Editor’s note: This article is part two of a two-part series on 3D printing in orthopaedics. Part one described the benefits of 3D printing in established, FDA-approved settings. This article describes novel, as-yet-unapproved potential uses of 3D printing in several orthopaedic scenarios.
In addition to the ability to construct complex or one-off orthopaedic devices, 3D printing has the potential to transform the field of orthopaedic surgery. 3D printing is already used in the manufacturing of a variety of FDA-approved drug-delivery products, and it is also being investigated for a variety of potential orthopaedic uses.
Any of these novel uses are experimental or only available through the FDA Investigational Device Exemption (IDE for devices) or Investigational New Drug Exemption (IND for drugs or biologics) programs. Clinicaltrials.gov currently lists 89 active clinical trials involving 3D-printed products, demonstrating the active interest in novel clinical applications of this technology. The use of 3D-printed scaffolds is of special interest for orthopaedic applications. There are two broad types of cell-delivery scaffolds for tissue regeneration: 3D-printed scaffolds with subsequent cell seeding and 3D cells with bioprinted scaffolds with cells incorporated during the printing process.
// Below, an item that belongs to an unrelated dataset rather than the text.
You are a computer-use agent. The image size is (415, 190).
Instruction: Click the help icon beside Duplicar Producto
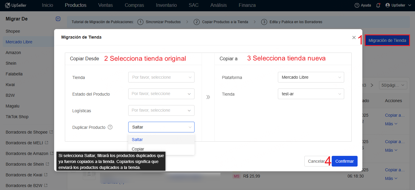coord(110,127)
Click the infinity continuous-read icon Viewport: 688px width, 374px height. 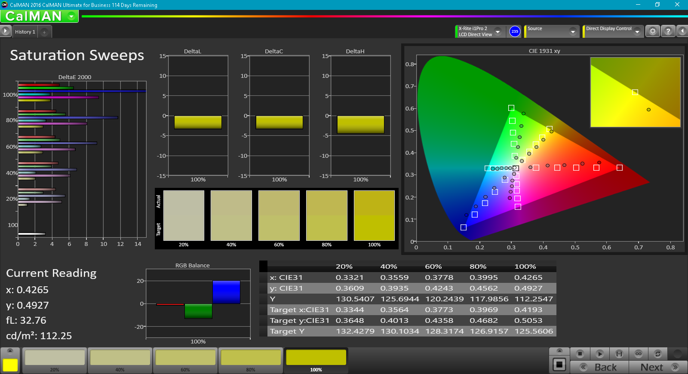[x=639, y=354]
The medium for printing involves inert materials that permit either the simultaneous printing or later addition of cells to the printed tissue. Examples of these inert materials include hydrogels, microcarriers, tissue spheroids, cell pellets, tissue strands, and decellularized matrix components. The additive printing process allows control of both the macro and micro architecture of the final structure, allowing it to function similar to in vitro tissues.
The complex structures created by 3D bioprinters can be used for a host of medical indications. 3D-bioprinted tissues can be used in preliminary in silico testing of drugs. For example, 3D-printed cardiac tissue could be used to assess the effect of a new drug on cardiac contractility. Ultimately, this technology might someday be able to print entire organs, such as functioning kidneys for organ transplantation. 3D bioprinting of relevant orthopaedic structures, such as a meniscus for a meniscus-deficient knee, could one day be an option. Major challenges yet to be overcome include a mechanism to allow capillary and blood vessel ingrowth into the printed tissue and methods to avoid potential immunologic reaction to an implant. It is also difficult for bioprinted cells to survive the pressures involved in the printing process. These issues were recently reviewed in a study from Wixted et al published in the Journal of the AAOS®.
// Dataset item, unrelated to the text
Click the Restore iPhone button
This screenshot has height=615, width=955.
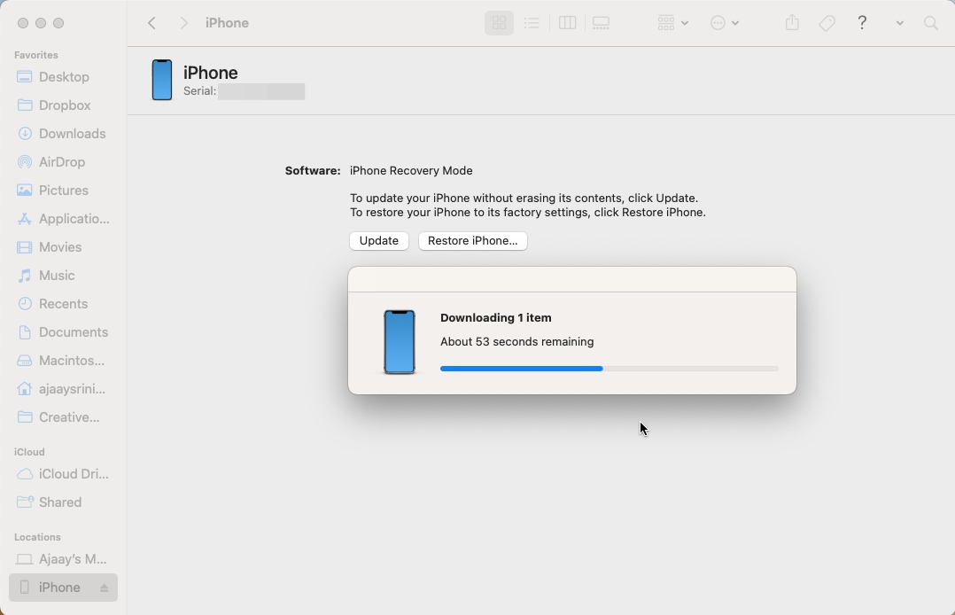coord(472,241)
Two areas of distinct interest to orthopaedic surgeons are the 3D printing of bone and cartilage. Although surgical options exist to restore articular cartilage, the options fail to reconstruct the complex structure of that tissue. 3D printing might overcome that failure. In vivo animal studies have shown excellent preliminary results. In a study published in Cartilage, Wu et al summarized those early published results, reporting that human clinical trials of certain bioprinted products are appropriate.
Similarly, bone also possesses a unique microarchitecture, and 3D bioprinting could aid in the multitude of situations where new bone formation is required. The scaffold material is most commonly calcium phosphate, which can allow resorption of the calcium scaffold and complete replacement with native bone. Again, early in vivo animal results have been encouraging.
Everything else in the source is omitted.